The strategic imperative, therefore, is to double down on retaining your customer data, product data and operational excellence. The post-purchase experience is the new battlefield. Flawless fulfillment, rapid and free shipping, frictionless returns, and proactive customer service are no longer just competitive advantages; they are fundamental to survival. This is the tangible value that AI cannot replicate. It’s the only part of the experience they don’t want to own, and retailers must make it their signature strength.
The path forward is treacherous. Engaging with these AI platforms feels inevitable, but it must be done with extreme prejudice. Retailers, perhaps through unified fronts, must fight for better terms, for data ownership, and for a model that is more than just a glorified affiliate link. They must simultaneously invest fiercely in their own data, CX, channels and brand experiences to keep their core customers close.
We are at a precipice. The convenience of AI-driven commerce is undeniable, but the cost is autonomy. For retailers, the choice is becoming painfully clear: become a best-in-class logistics operation, or prepare to be rendered obsolete.
Indeed, AI platforms are moving towards a structure where retailers can be reduced to mere invisible logistics operators. Experience, narrative, customer relations… all of this is absorbed by a conversational assistant that makes decisions for the user. And yes, that risk exists.
But this is not the end. It is a turning point. And the worst thing retail can do is wait for others to design the rules.
AI is not the enemy. But it is not neutral either. If you don’t prepare your environment to use it, you will end up being used by it. The status quo will not preserve itself. We must take the initiative and redefine it from a new technological sovereignty.

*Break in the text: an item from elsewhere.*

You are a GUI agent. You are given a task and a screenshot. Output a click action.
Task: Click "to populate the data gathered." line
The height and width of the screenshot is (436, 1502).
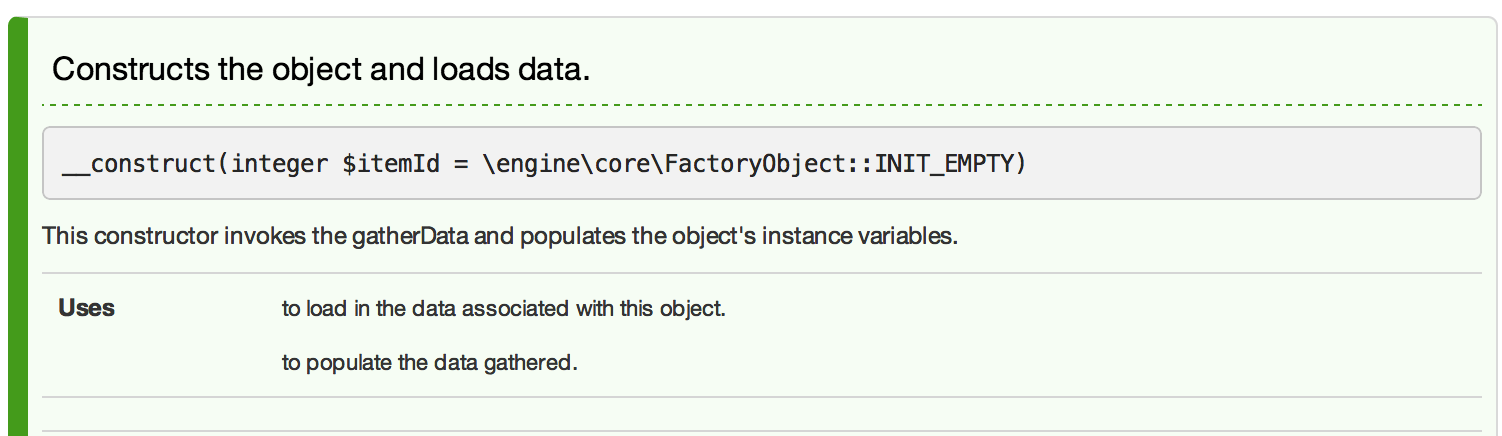point(430,362)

Retailers must stop thinking like channels and start thinking like ecosystems. This means training their own assistants, with their catalogue, their voice and their narrative. It means activating their data, protecting it and turning it into a competitive advantage. It means understanding that the after-sales cycle is no longer a logistical add-on, but a real opportunity to shine: flawless fulfilment, frictionless returns and impeccable human service are strengths that no AI can match.
Integration with AI platforms will be inevitable. But it must be done from a negotiated, informed and strategic position. Giving up the soul of the customer experience in exchange for an immediate purchase order is not digital transformation: it is commercial dissolution.
The question is not whether AI will dominate commerce. The question is whether commerce will decide what role it wants to play in this new order.
AI is not going to take your job. But it can decide whether you work or not. And if you don’t make yourself heard within the system, it may not even mention you.